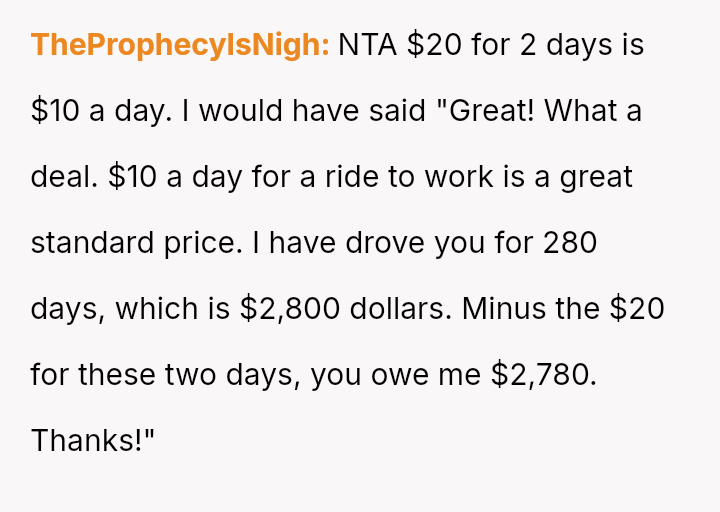Click the phrase "Minus the"

(536, 309)
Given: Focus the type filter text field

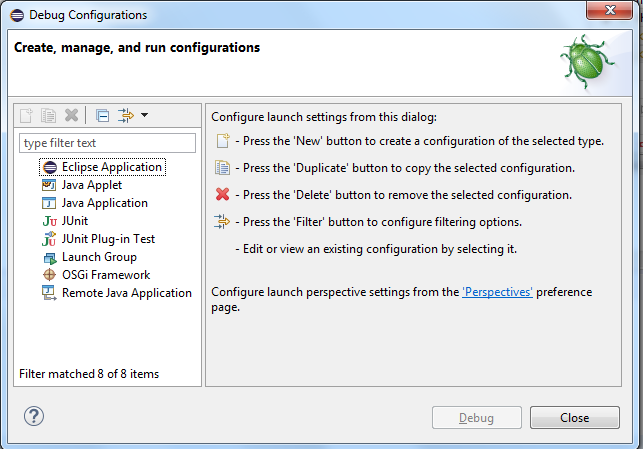Looking at the screenshot, I should coord(107,143).
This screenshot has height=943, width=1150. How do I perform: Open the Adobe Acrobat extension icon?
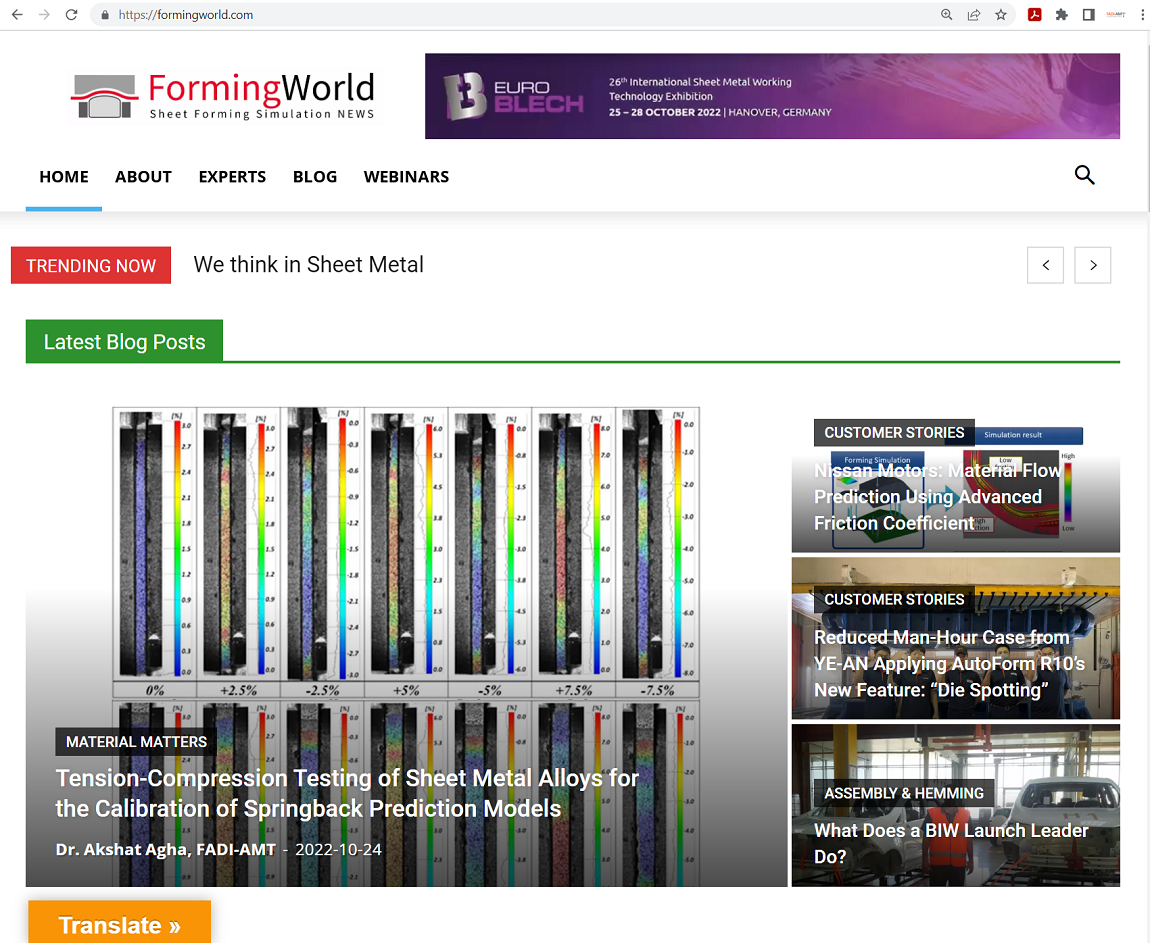pyautogui.click(x=1035, y=15)
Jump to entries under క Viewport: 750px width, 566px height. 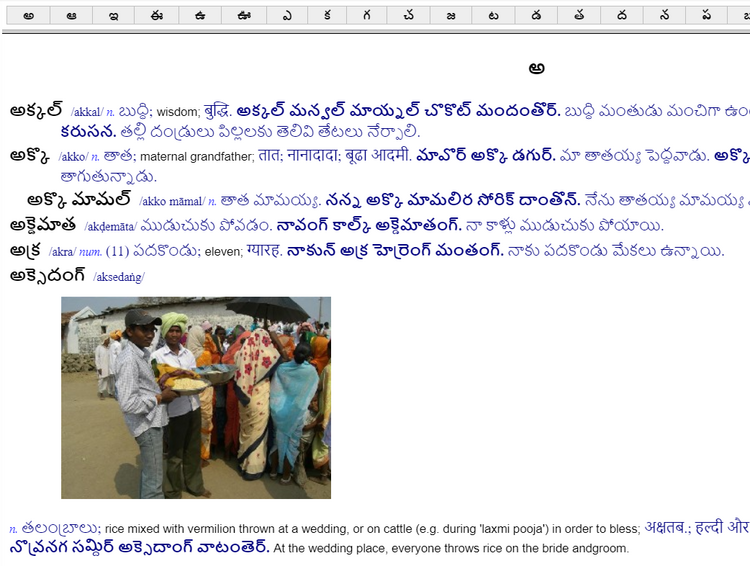point(327,15)
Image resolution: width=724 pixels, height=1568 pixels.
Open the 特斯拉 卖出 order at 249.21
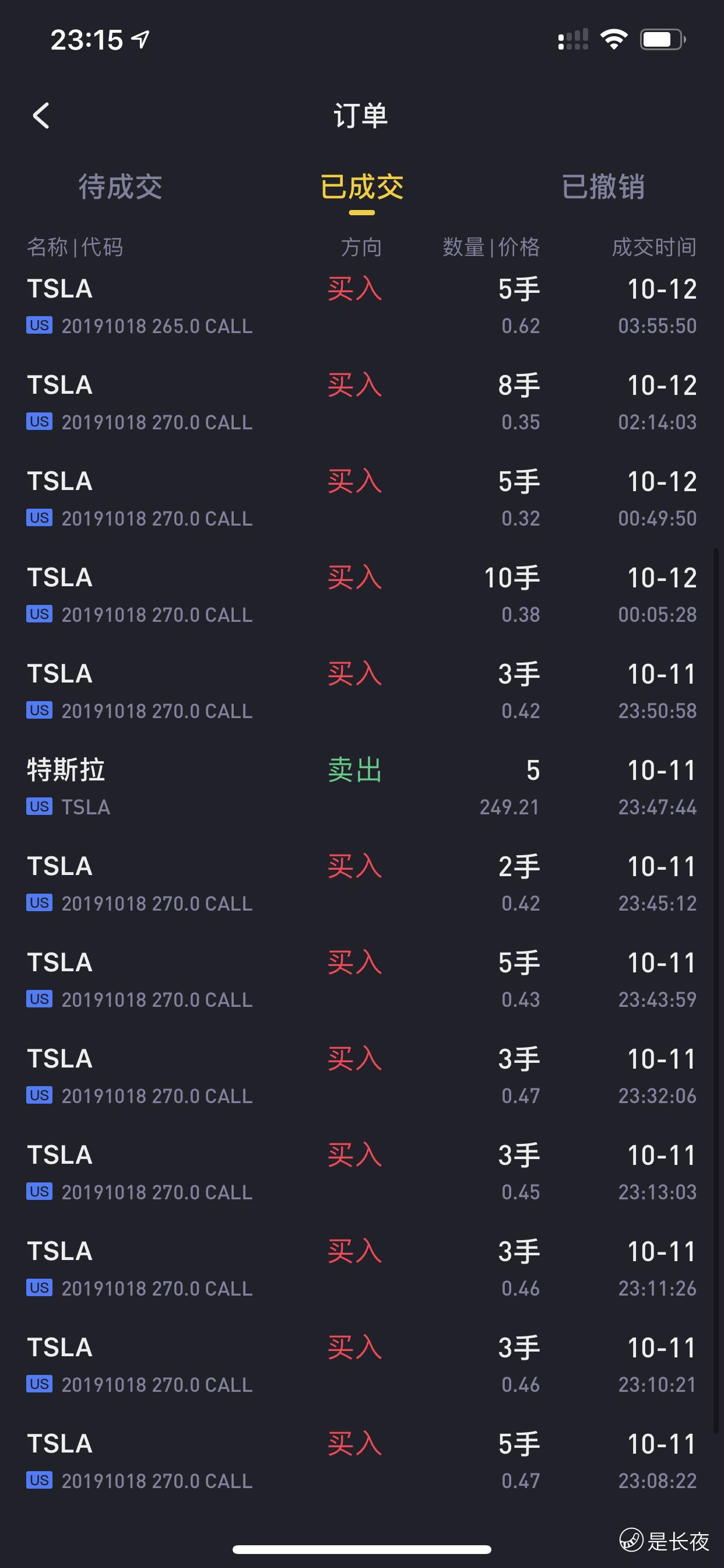pos(361,788)
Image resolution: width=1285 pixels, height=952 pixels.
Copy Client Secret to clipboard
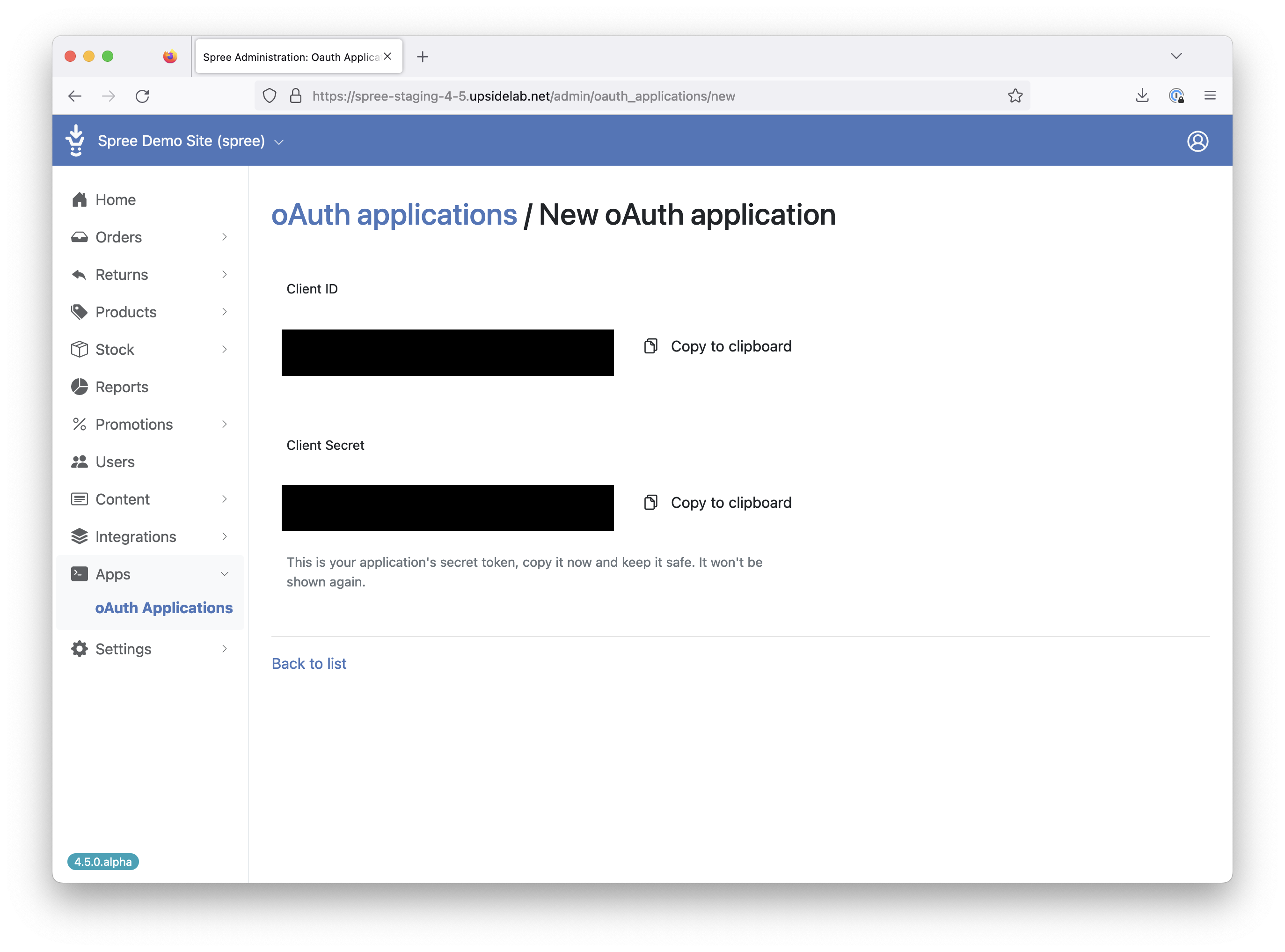click(x=717, y=503)
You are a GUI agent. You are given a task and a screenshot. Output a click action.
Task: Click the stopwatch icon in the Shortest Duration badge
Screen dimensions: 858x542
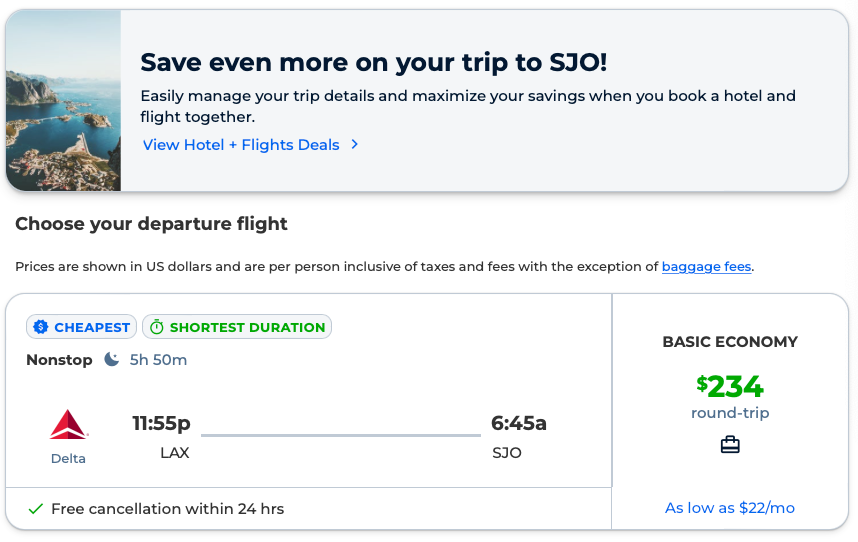156,327
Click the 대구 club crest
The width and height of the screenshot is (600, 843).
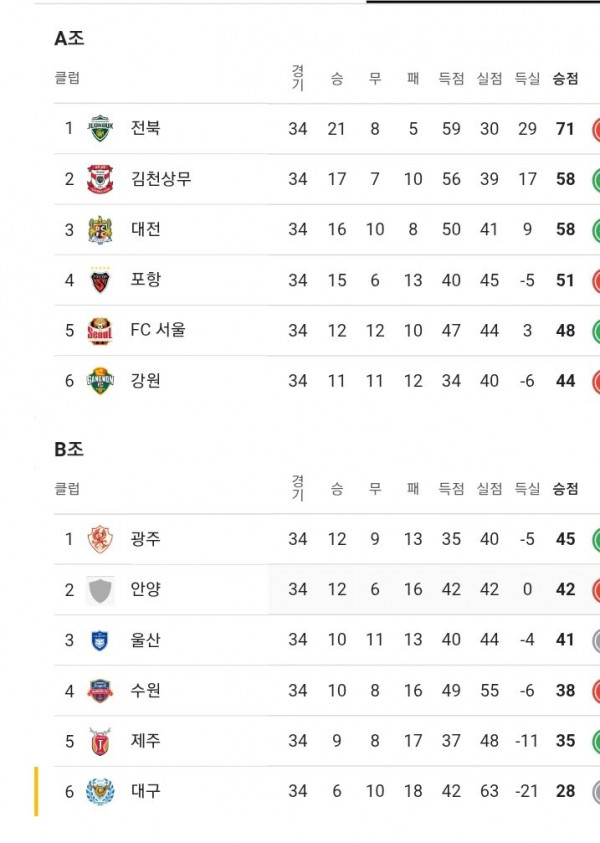(100, 792)
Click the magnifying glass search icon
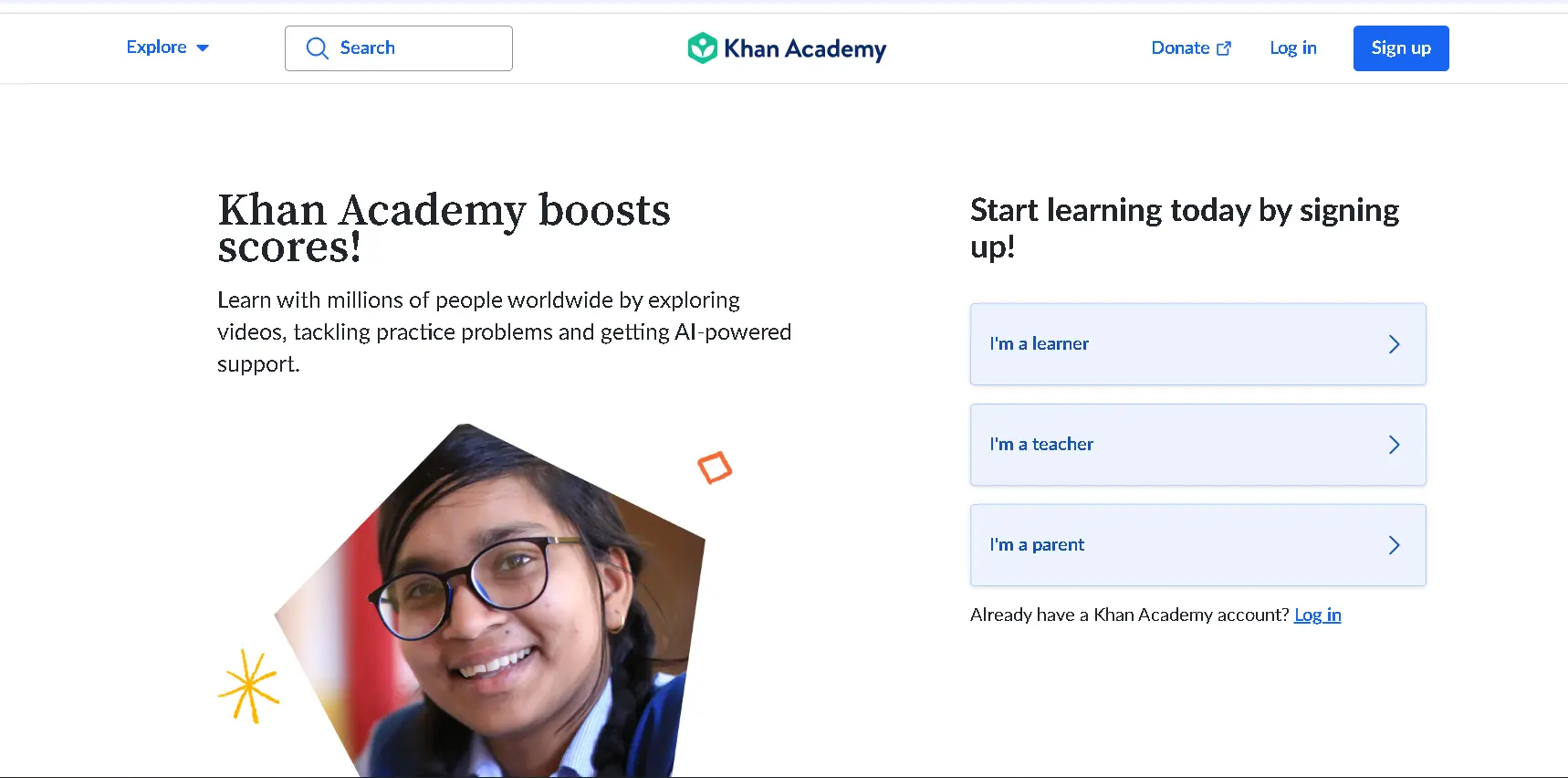1568x778 pixels. pyautogui.click(x=317, y=48)
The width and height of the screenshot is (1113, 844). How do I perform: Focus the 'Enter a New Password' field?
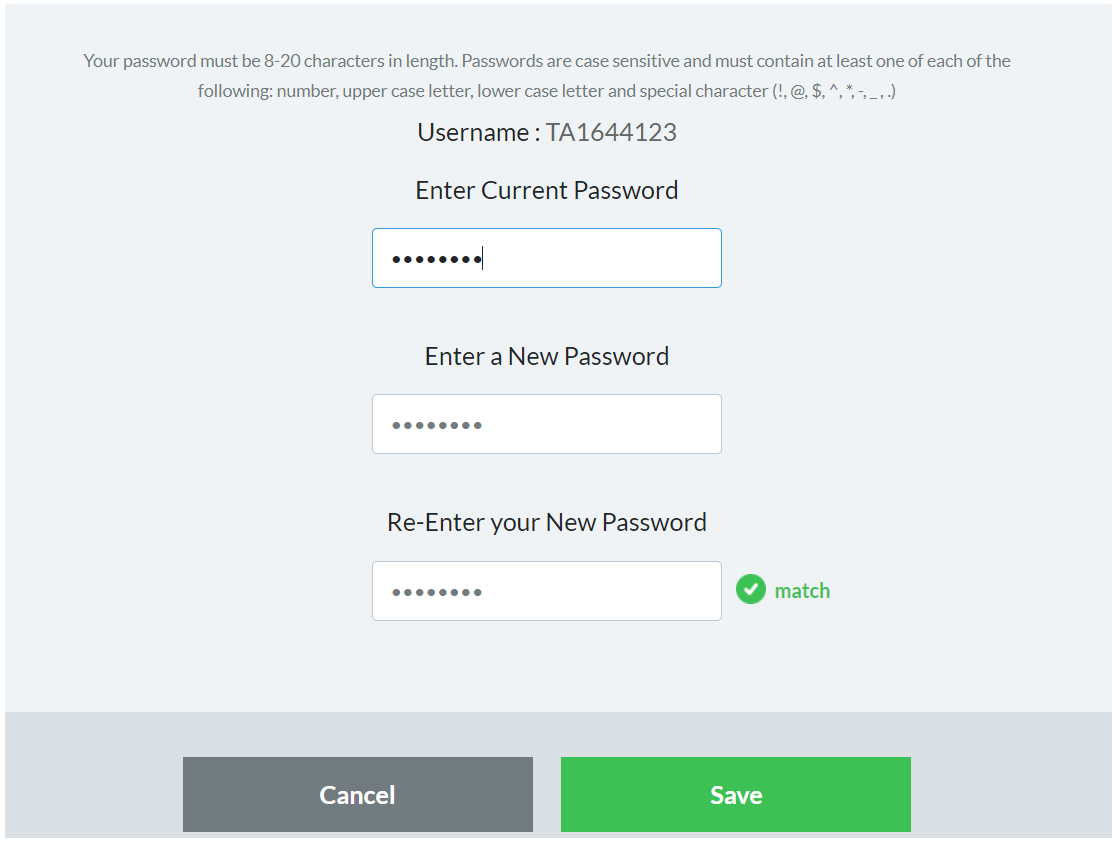click(x=547, y=424)
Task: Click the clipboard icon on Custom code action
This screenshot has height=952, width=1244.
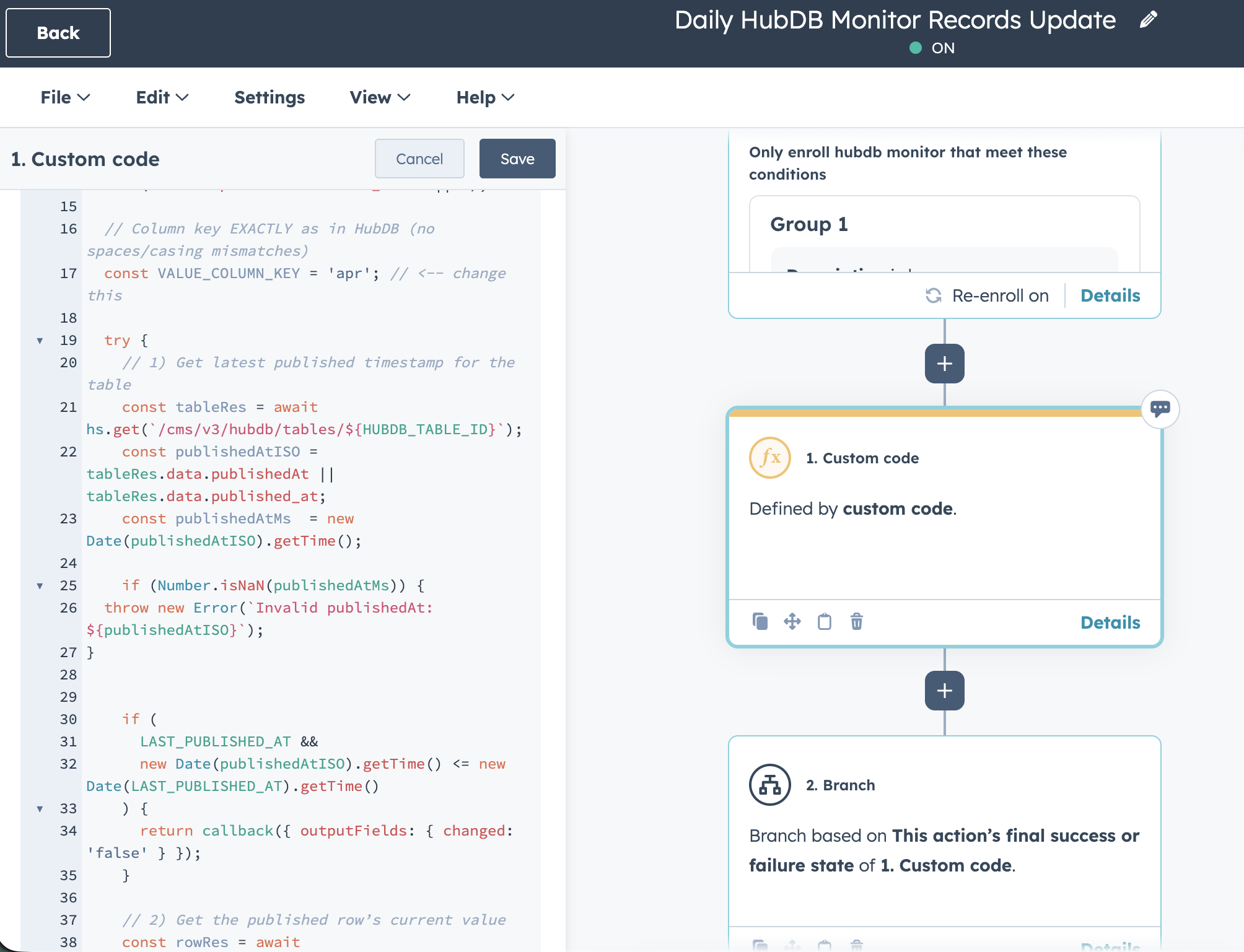Action: click(x=825, y=621)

**Directive**
Express the rows between the lines holding "Image resolution: width=1285" and "click(x=547, y=424)", inclusive, as a numbered list without blank lines, and leave the pictures out.

**Full output**
1. Image resolution: width=1285 pixels, height=952 pixels.
2. Copy Client Secret to clipboard
3. click(x=717, y=503)
4. You are a GUI agent. You are given a task and a screenshot. Output a click action.
5. Task: Click the stopwatch icon in the Shortest Duration badge
6. Screen dimensions: 858x542
7. 156,327
8. Click the 대구 club crest
9. The width and height of the screenshot is (600, 843).
10. (100, 792)
11. Click the magnifying glass search icon
12. 1568x778 pixels. pyautogui.click(x=317, y=48)
13. The width and height of the screenshot is (1113, 844). How do I perform: Focus the 'Enter a New Password' field?
14. click(x=547, y=424)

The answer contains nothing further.